A new way to think about NBA player defense

I’m finally ready to share a big project I’ve been working on for months. Try selecting a player from the drop down menu below. The visualization that appears shows the defensive impact a player has adjusting for all other defensive players and the offensive player who is actually shooting. Blue squares indicate that when the selected player is on the court, the probability that an offensive player will make his shot declines (so blue is good defense). Red squares indicate that when the selected player is on the court, the probability of any offensive player making his shot rises. Go ahead and take a second to play with the drop down menu. I’m not ready to rollout every player yet, but the Pacers, Bulls, and Grizzlies are all on there. After the jump, I explain the full methodology, and answer some questions that you’ll probably have after looking at the charts.

Adjusted Defensive Impact by Court Location

First, let me explain roughly how I came up with this. It will help if you are familiar with how adjusted plus minus works. Adjusted plus minus uses linear regression to adjust regular plus minus. A single observation in an adjusted plus minus data set is a “shift.” The shift is just a period of play where no player substitutions are made. So a shift could be 10 seconds (and often is late in games) when adjustments are made frequently, or it could be 10 minutes.

For my model, I abandon the shift and instead use a single shot. For every shot, I know all the players on the court. Using this information, I figure out what the FG% of the player taking the shot is from the specific location he is taking the shot. So, if the shot is taken by Dwight Howard and it is right under the basket, the offensive FG% is probably something like 60%. If Dwight Howard takes a shot from 20 feet out however, his FG% is going to be under 40%. I run a regression model that looks like this:

Shot_made = Offensive_FG% + Home + Defensive_P1 + Defensive_P2 + Defensive_P3 + Defensive_P4 + Defensive_P5 + …

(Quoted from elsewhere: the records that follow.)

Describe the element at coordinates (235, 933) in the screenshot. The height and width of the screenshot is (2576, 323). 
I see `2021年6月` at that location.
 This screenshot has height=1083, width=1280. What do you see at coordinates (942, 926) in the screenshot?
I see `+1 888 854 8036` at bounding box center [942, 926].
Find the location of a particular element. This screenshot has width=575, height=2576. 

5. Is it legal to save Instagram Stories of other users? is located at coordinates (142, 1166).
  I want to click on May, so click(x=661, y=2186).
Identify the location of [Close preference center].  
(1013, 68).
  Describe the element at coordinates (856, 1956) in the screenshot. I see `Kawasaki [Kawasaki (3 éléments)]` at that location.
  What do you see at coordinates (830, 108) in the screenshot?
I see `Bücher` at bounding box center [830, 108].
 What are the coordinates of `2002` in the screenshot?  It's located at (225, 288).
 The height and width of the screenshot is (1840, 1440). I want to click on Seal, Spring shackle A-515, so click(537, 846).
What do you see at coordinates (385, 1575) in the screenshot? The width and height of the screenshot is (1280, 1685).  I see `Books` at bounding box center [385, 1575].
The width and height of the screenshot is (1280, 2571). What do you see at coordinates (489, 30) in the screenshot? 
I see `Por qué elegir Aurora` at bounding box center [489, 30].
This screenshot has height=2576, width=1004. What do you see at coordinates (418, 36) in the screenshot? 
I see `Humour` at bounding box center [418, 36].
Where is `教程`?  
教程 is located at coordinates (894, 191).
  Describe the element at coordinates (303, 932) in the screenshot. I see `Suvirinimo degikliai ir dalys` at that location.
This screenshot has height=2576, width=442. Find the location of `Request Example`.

Where Shot_made is a variable that indicates whether or not the shot went in (0 if it didn’t, 1 if it did), Offensive_FG% is the shooter’s FG% from the location the shot is being taken at, Home is a variable that indicates if the defense is at home or not, and the Defensive_P* variables are just variables that indicate whether or not a particular player is on the court.1 You may notice I’ve omitted an intercept. Offensive_FG% really ought to be the intercept. Including an intercept would provide for a team effect that is independent of any one player. That might be an appropriate thing to do and it’s something I want to explore in the future. Furthermore, I want the coefficient on Offensive_FG% to be constrained to 1, so I rearrange and the model I actually run is this one (using OLS):

Shot_made – Offensive_FG% = Home + Defensive_P1 + Defensive_P2 + Defensive_P3 + Defensive_P4 + Defensive_P5 + …

This is exactly how adjust plus minus is calculated, just with a different unit of observation. But I don’t just run one regression! Instead, I run 1,750 regressions, one for each 1ft x 1ft area on the court (I don’t go all the way out to mid-court, so it’s a 50ft x 35ft area). In each regression, I include only shots made inside or near that 1ft x 1ft area2 The coefficients returned can be simply interpreted as the % change that a defensive player makes in opposing FG% at that particular location.

And that’s it! Pretty simple. Ok, let’s have a round of questions.

What are the gray boxes?
These are statistically insignificant, but not by the traditional measure (95% confidence). If you’ve ever looked at adjust plus minus with errors, you’ll notice that only a handful of players have statistically significant estimates. Getting significance in these kinds of applications is hard! So I’ve adopted an extremely forgiving definition of significance here: p>0.5. Yes, that’s a 50% confidence interval.3 You can interpret the gray boxes as meaning “this player doesn’t really affect shots from here.” That’s not really accurate (failure to reject the null yada yada) but it’s good enough.4

How come Marc Gasol/Paul George/Joakim Noah doesn’t look that great?
According to most people’s “eye test” and APM or ridge-regression APM approaches, Marc Gasol is one of the best defenders in the NBA. But my chart isn’t the only piece of data that confuses the story. Seth Partnow discusses some other conflicting evidence, for example. How can Marc Gasol be a poor rim protector, not have a lot of blue on his chart, and still be a great defender? I can’t answer this definitively, but the most likely explanation, to my mind, is that Marc Gasol is a great defender because he does things that have nothing to do with challenging shots, like creating turnovers. Remember I’m only looking at shots. I have no idea if someone is creating steals, offensive fouls, or other types of turnovers. And those things are very valuable defensively. Taking away the opportunity to ever shoot is better than forcing a low % shot.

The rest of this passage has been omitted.